Document extract:
Start of Block
94. Inspection of depositions by accused person

Every accused person shall be entitled at the time of his trial to inspect, without fee or reward, all depositions (or copies thereof) which have been taken, and the statement made or evidence given, at the preparatory examination by him.

95. Evidence in the absence of accused

If—
(a)it is proved after a preparatory examination has com­menced that the accused has absconded and that there is no immediate prospect for his arrest; or
(b)the accused conducts himself in such a manner that the preparatory examination cannot in the opinion of the magistrate, property proceed in the presence of the ac­cused, the magistrate may, on the instruction of the Director of Public Prosecutions, examine in the absence of the accused the witness (if any) produced on behalf of the prosecution and record their depositions.

96. Evidence where offender unknown

(1)Every magistrate, may, at any time upon the request of a public prosecutor, require the attendance of any person who is likely to give material evidence as to any supposed offence, whether or not it be known or suspected who is the person by whom the offence has been committed.
(2)Sections 65 to 70 inclusive shall apply in respect of persons required to attend and give evidence under this section.

97. Access to accused by friends

(1)Subject to law relating to the management of prisons or gaols, the friends or legal advisers of an accused person may have access to him.
(2)An accused person may be assisted by his legal adviser at a preparatory examination.

98. Accused entitled to copy of warrant of commitment

(1)In every case where an accused person is committed for trial or sentence, he may demand a true copy of the warrant from the officer who is the bearer thereof or keeper of the gaol in which he is detained, who shall be liable to pay by way of penalty a sum not exceeding 300 maloti if he refuses to give the copy within 6 hours after it is demanded by the accused or his legal adviser.
(2)The penalty under this section may be recovered by civil proceedings at the suit of the accused person.

Part VIII – Bail

A – After preparatory examination is concluded

99. Bailable offences

(1)Every person committed for trial or sentence in respect of any offence except sedition, murder or treason may be admitted to bail in the discretion of the magistrate.
(2)The refusal by the magistrate who has committed any person for trial, to grant such person bail shall be without pre­judice to such person’s rights under section 108.
(3)Notwithstanding sub-section (1), the magistrate, who has committed a woman for trial upon a charge of having mur­dered her newly born child, or has committed a person under 16 years for trial on a charge of murder, may admit such woman or person to bail.

100. Verbal application for bail

The accused may, at the same time of the commitment, apply verbally to the judicial officer granting the warrant of com­mitment, to be liberated on bail.

101. Written for bail

(1)The accused may, after the time of commitment, apply in writing to the magistrate who granted the warrant of commitment, or the magistrate of the area of jurisdiction in which he was committed for trial, or the magistrate within whose area of jurisdiction he is in custody, unless bail has already been refused by a magistrate, or to the High Court, to be ad­mitted to bail.
(2)When the commitment is on a warrant issued by the High Court application for bail shall be made to the High Court.
(3)Every written application for bail shall be in the form of a petition and accompanied by a copy of the warrant to com­mitment or an affidavit that a copy is denied.

102. Decision on bail to be exercised within 5 days

Where an application for bail is made under section 101, the judicial officer shall take inter alia the charge against the accused as he finds it on the face of the warrant of commit­ment.
End of Block
Raw data:
Start of Block
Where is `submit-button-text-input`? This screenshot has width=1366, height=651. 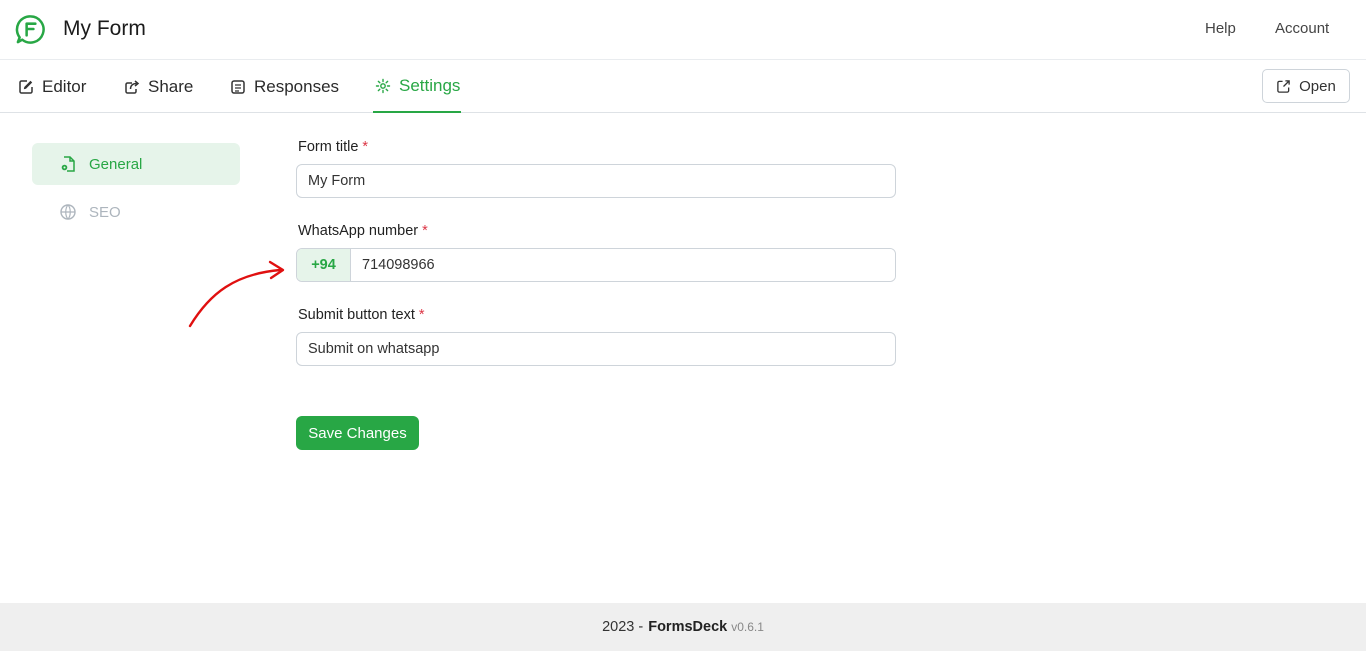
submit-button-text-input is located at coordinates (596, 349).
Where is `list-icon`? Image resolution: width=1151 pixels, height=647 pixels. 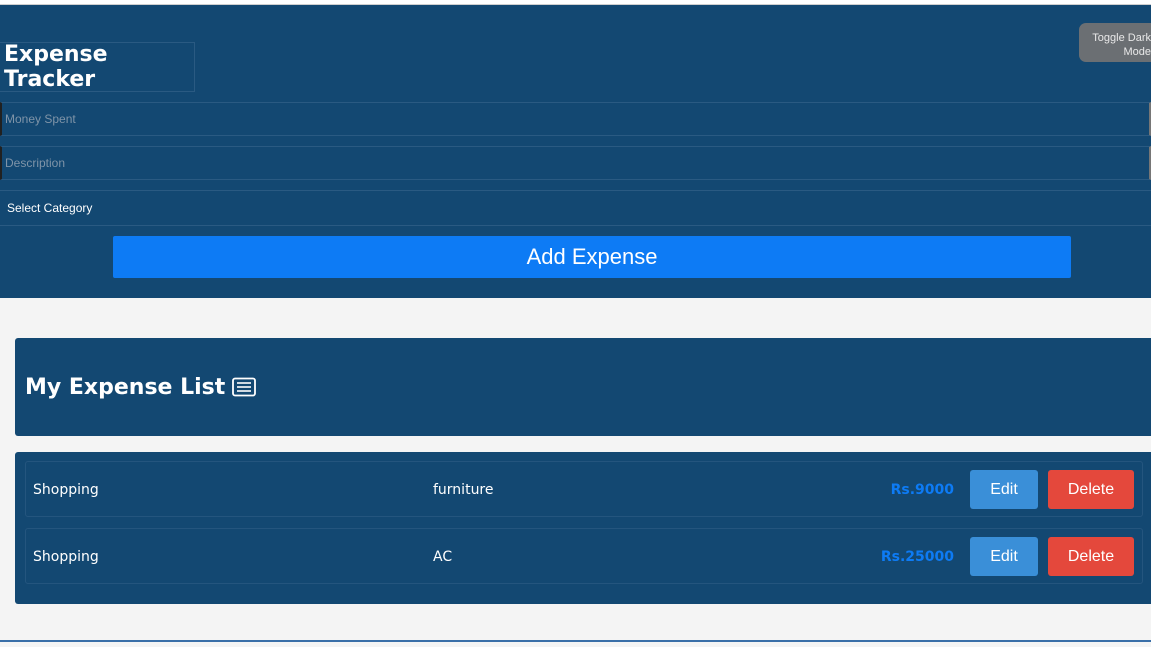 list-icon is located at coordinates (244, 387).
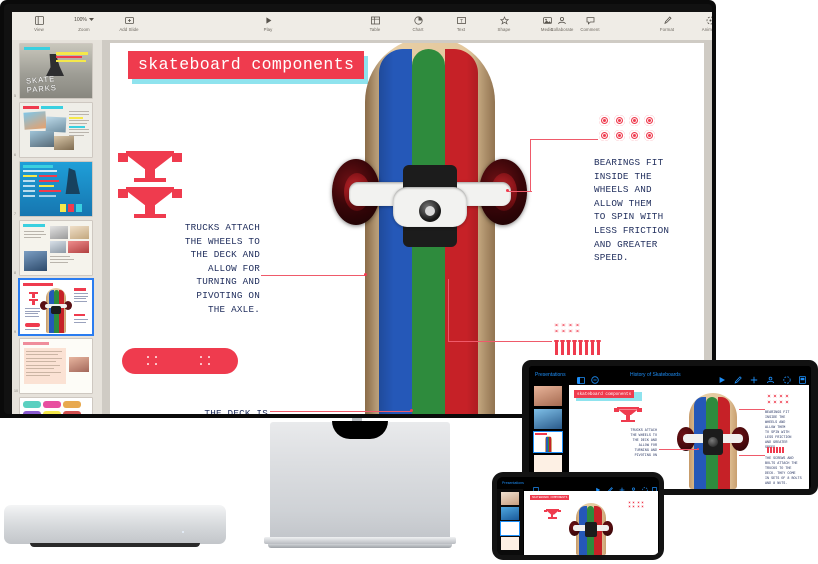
End of Block
Tasks to carry out:
(1) From the criminal procedure provisions above, reproduce word for word the passage starting with "102. Decision on" and going on through "warrant of commit­ment.".
(2) In the criminal procedure provisions above, what is the maximum penalty for an officer who refuses to give an accused person a copy of the warrant of commitment within 6 hours of the demand?
(3) Extend the criminal procedure provisions above, starting after their final sentence.

Answer list:
(1)
102. Decision on bail to be exercised within 5 days

Where an application for bail is made under section 101, the judicial officer shall take inter alia the charge against the accused as he finds it on the face of the warrant of commit­ment.

(2) A sum not exceeding 300 maloti.

(3)
103. Refusal of bail in certain cases

Where there is a doubt as to the degree and quality of the offence arising from the uncertain issue in the case of an injury of which it cannot be foretold whether the person injured will die or recover, the judicial officer to whom application for bail is made may refuse to grant bail until all danger to the life of the person injured is at an end.

104. Conditions of recognizance

(1)The recognizance which is taken on the admission of an accused person to bail under this Part shall be taken by the court or judicial officer, as the case may be, either from the ac­cused or from the accused and one or more sureties in the dis­cretion of the court or judicial officer according to the nature and circumstances of the case.
(2)The conditions of the recognizance shall be that—
(a)the accused shall appear and undergo any further exa­mination which the magistrate or the Director of Public Prosecutions considers desirable, and answer to any in­dictment that may be presented, or charge that may be made, against him in any competent court for the of­fence with which he is charged at any time within 12 months from the date of recognizance;
(b)the accused shall attend during the hearing of the case and receive sentence; and
(c)the accused shall accept service of any summons or warning to undergo further examination and any such indictment, charge, notice of trial or other notice under­go this Act at any place in Lesotho chosen and therein expressed by him.
(3)The recognisance shall continue in force notwithstand­ing that for any reason, when the trial takes place, no verdict is given, unless the indictment or charge is withdrawn.

105. Failure of accused to appear at trial

(1)If upon the day appointed for the hearing of a case it appears by the return of the proper officer or other suf­ficient proof that a copy of the indictment and notice of trial or, in the case of a remittal to a subordinate court, the summons or warning has been duly served or given and the accused does not appear after he has been three times, in or near the court premises, called by name, the prosecutor may—
(a)apply to the court for a warrant for the apprehension of the accused; and
(b)move the court that the accused and his sureties (if any) be called upon their recognisance, and in default of ap­pearance, that the recognisance be then and there de­clared forfeited.
(2)The declaration of forfeiture under this section shall have the effect of a judgment on the recognizance for the amounts named therein against the accused and sureties respectively.

B – In case tried by subordinate courts

106. Power to admit to bail

(1)When a criminal case before a subordinate court is adjourned or postponed and the accused remanded, the magistrate may admit the accused to bail in the manner provided herein.
(2)The accused shall not be remanded for a period ex­ceeding 30 days if he is not in custody, or for a period exceeding 15 days if in custody.
(3)If for any reason the magistrate is absent from his station the clerk of the subordinate court may remand the ac­cused for a period not exceeding 7 days if he is not in custody, or for a period not exceeding 3 days if in custody and shall, upon the return of the magistrate inform him accordingly and obtain his endorsement to the remand.
(4)When the magistrate decides to admit an accused per­son to bail under this section, a recognisance shall be taken from the accused or from the accused and one or more sureties as the magistrate may determine, regard being had to the nature and circumstances of the case.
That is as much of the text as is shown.